§ **TASK DESCRIPTION**
Could you set down only the lines from the one including "Given: Check the" to the end of the records below, inclusive and exact, leaving pictures out?

§ **SOURCE MATERIAL**
==========
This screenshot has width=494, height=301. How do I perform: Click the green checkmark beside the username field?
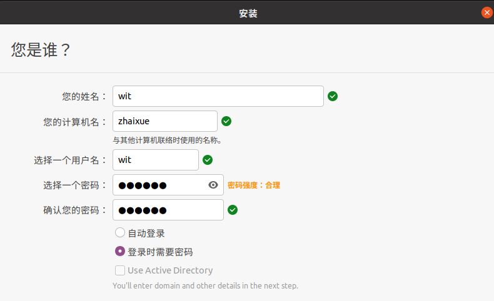tap(208, 160)
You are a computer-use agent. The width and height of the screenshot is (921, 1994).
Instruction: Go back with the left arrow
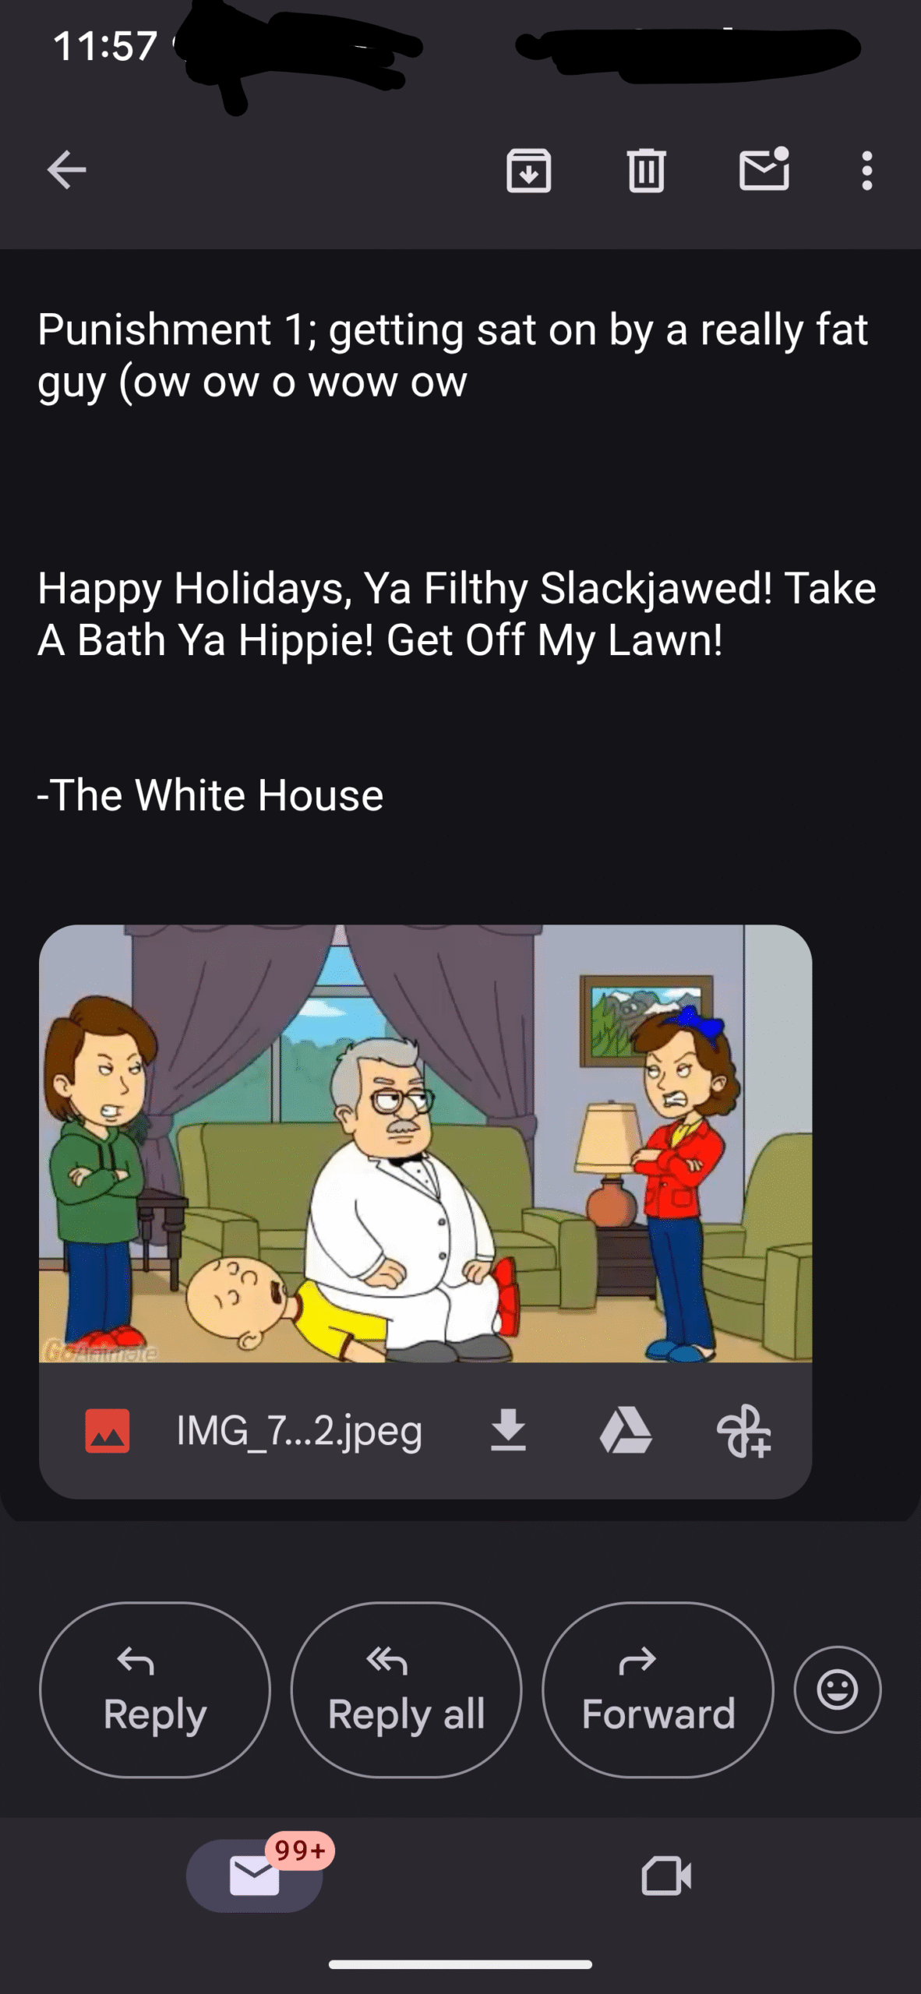[x=66, y=171]
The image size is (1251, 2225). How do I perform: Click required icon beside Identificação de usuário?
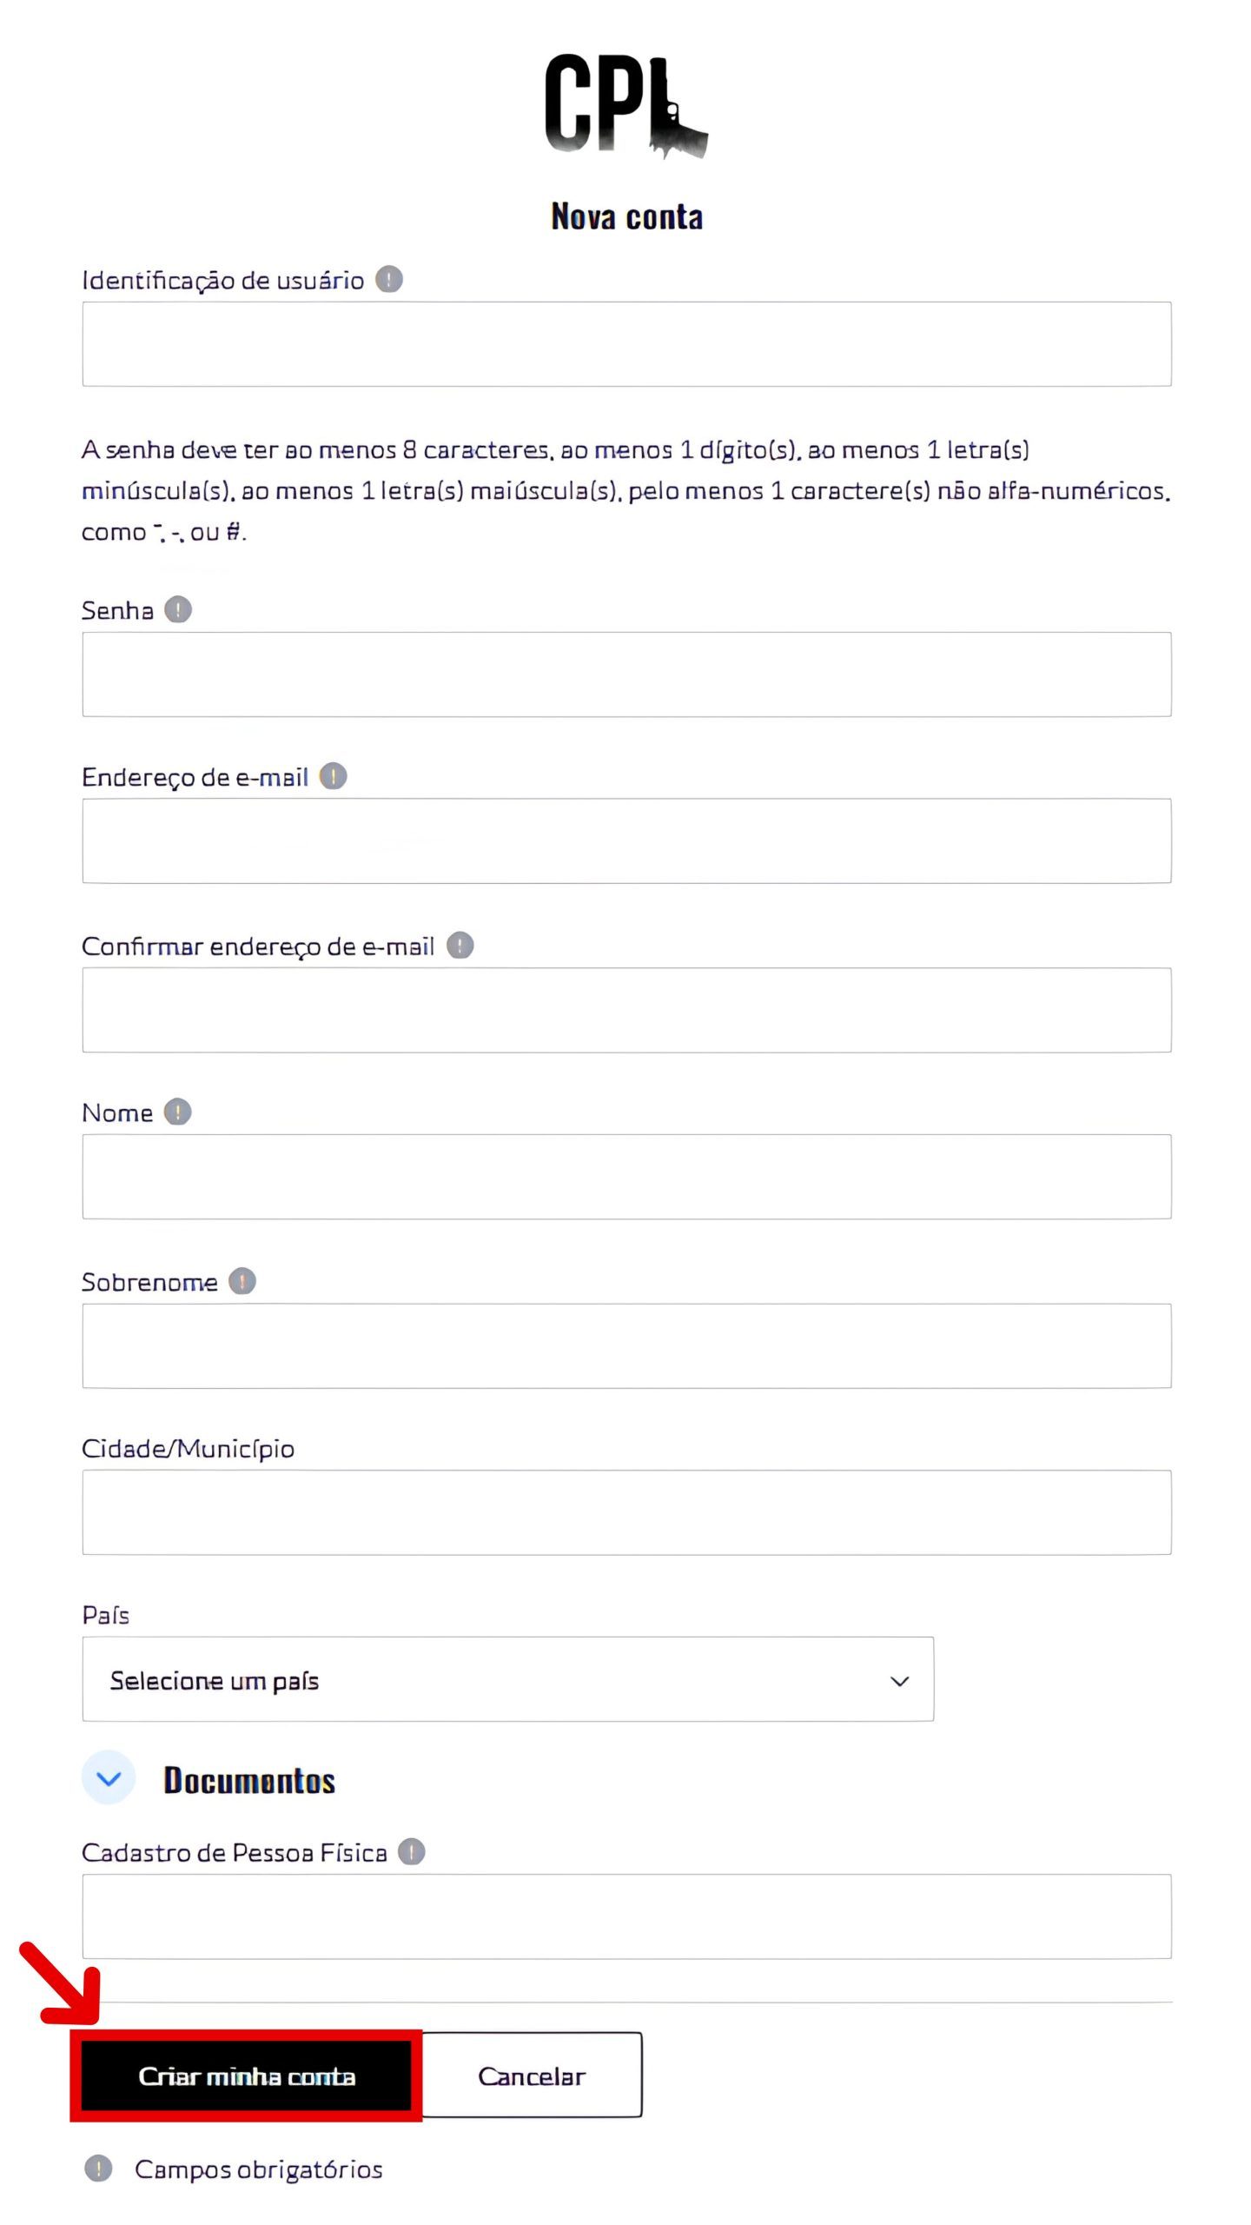388,279
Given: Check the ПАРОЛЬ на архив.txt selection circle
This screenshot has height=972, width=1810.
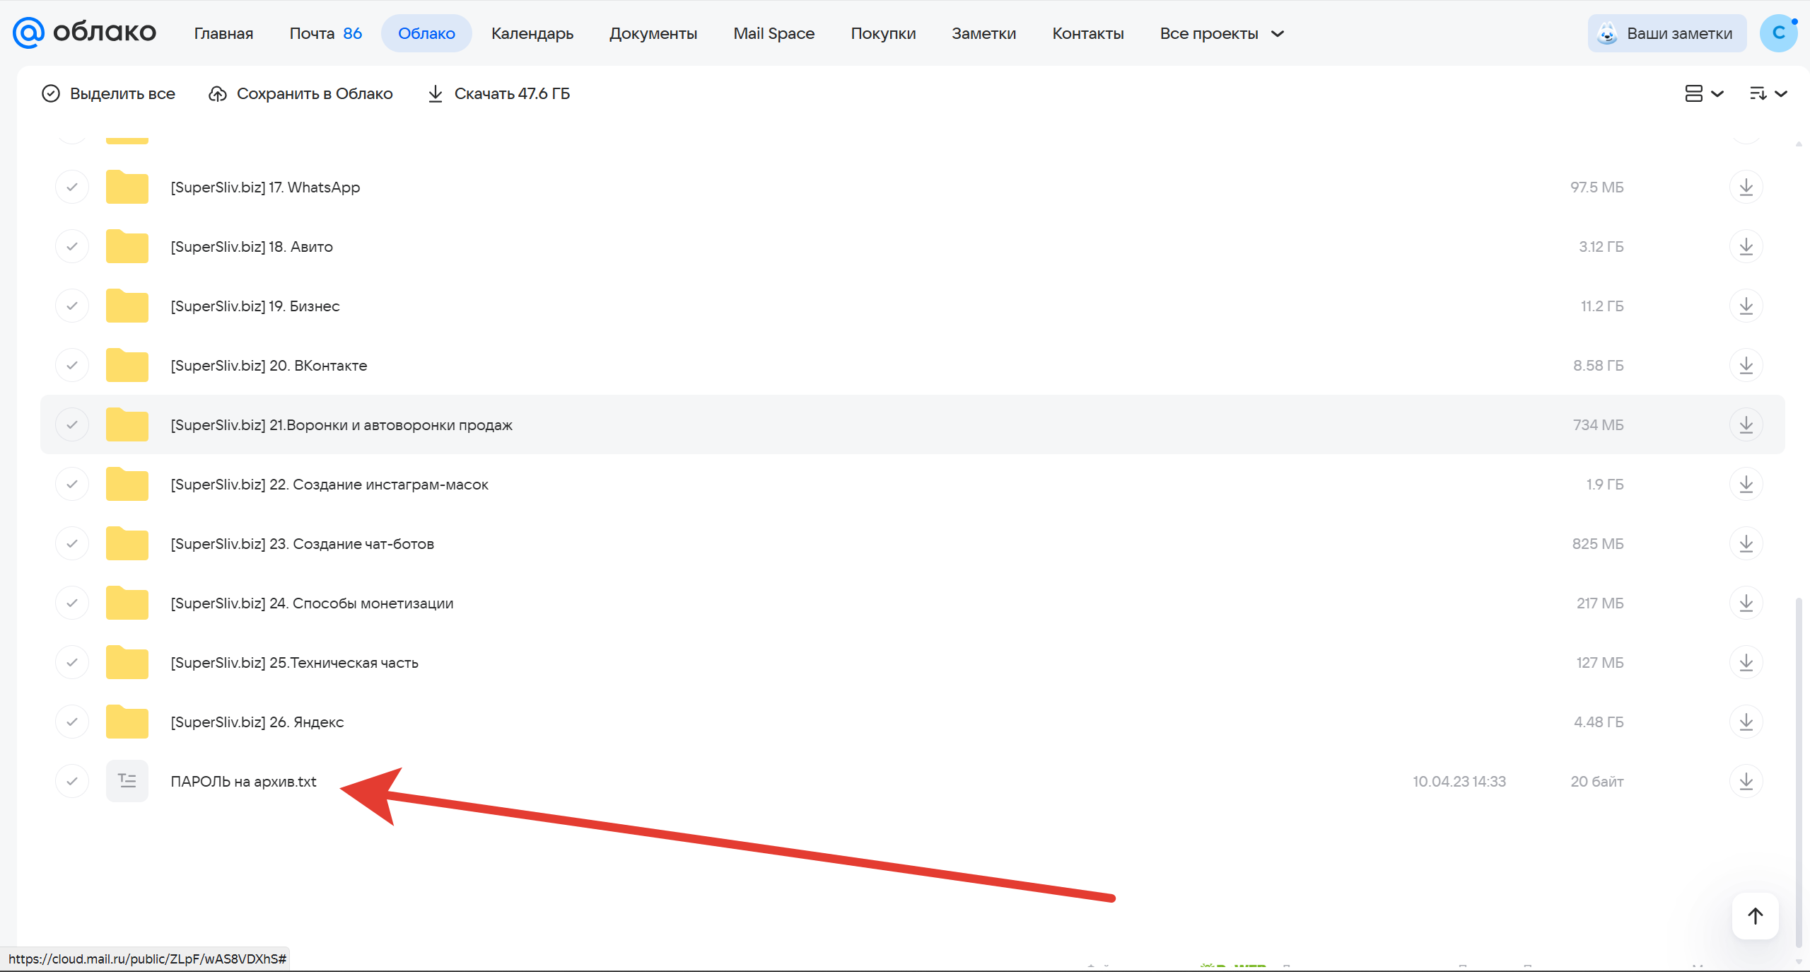Looking at the screenshot, I should [x=72, y=782].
==========
§ **OUTPUT FOR THIS TASK**
Given: Check the ПАРОЛЬ на архив.txt selection circle
This screenshot has height=972, width=1810.
Looking at the screenshot, I should [x=72, y=782].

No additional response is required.